*** Opening of Text under study ***

Other important information

ADDITIONAL IMPORTANT INFORMATION

  • Medical emergencies and ambulance travel: If a rider is injured and requires medical attention, organisers will transport the rider to the nearest clinic. In some sections this can be a 2-3 hour drive. The clinic may, or may not, have bulk-billing facilities. For serious injuries we would seek assistance with evacuation via Queensland Ambulance or helicopter that provide free services, however the nearest ambulance service may be some distance away.
  • Bikes and scratching: Bikes will be transported by trailer to the start of the Tour and possibly at other times; and so arises the possibility of scratching. Riders should bring along their own tape and bubble-wrap to avoid this. All care will be taken by organisers, but riders who are seriously worried about their bikes should make arrangements to make their own way to the start of the Tour.

*** Close of Text under study ***
*** Opening of Exercise data ***

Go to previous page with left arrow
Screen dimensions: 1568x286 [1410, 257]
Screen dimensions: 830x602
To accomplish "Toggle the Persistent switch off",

*** Close of Exercise data ***

Set of tasks →
(1) List every vehicle or service the tour information names for carrying injured riders or bikes.
(2) Echo the tour information word for word, starting at "ADDITIONAL IMPORTANT INFORMATION" and ending at "of the Tour.".
(3) Proceed with the tour information from its last sentence, adding the next part in the same style.

Answers to the exercise →
(1) Queensland Ambulance, helicopter, trailer

(2)
ADDITIONAL IMPORTANT INFORMATION

  • Medical emergencies and ambulance travel: If a rider is injured and requires medical attention, organisers will transport the rider to the nearest clinic. In some sections this can be a 2-3 hour drive. The clinic may, or may not, have bulk-billing facilities. For serious injuries we would seek assistance with evacuation via Queensland Ambulance or helicopter that provide free services, however the nearest ambulance service may be some distance away.
  • Bikes and scratching: Bikes will be transported by trailer to the start of the Tour and possibly at other times; and so arises the possibility of scratching. Riders should bring along their own tape and bubble-wrap to avoid this. All care will be taken by organisers, but riders who are seriously worried about their bikes should make arrangements to make their own way to the start of the Tour.

(3)
  • Insurance: It is strongly recommended that riders take out their own Personal Accident and bike damage insurance. This may, for example, be obtained from organisations such as Cycling Australia / Bike Queensland / Mountain Bike Australia or Velosure etc. Consider covering yourself for injury, injuring someone else, causing damage to someone else’s property or your own bike!  Note – this type of insurance is not provided as part of your Registration Fee.
  • Climate: September/October is the Far North’s driest month so there is a good chance that it won’t rain. However, this is the wet tropics so it could! Days will be warm and could get quite hot in the afternoons depending on how far away from the coast we are. Nights however, could still be quite cool. For most of the trip the altitude would be from 500 to 900 metres.
  • Riding on main highways: On planning this route every effort has been made to avoid being on main roads. We usually only have to negotiate about 20km of main highway on the entire trip. However we must ride in packs or groups on main highways and in single file. An escort vehicle with a flashing light and signs will accompany each group of riders. This arrangement is a condition of our police permit and cannot be avoided.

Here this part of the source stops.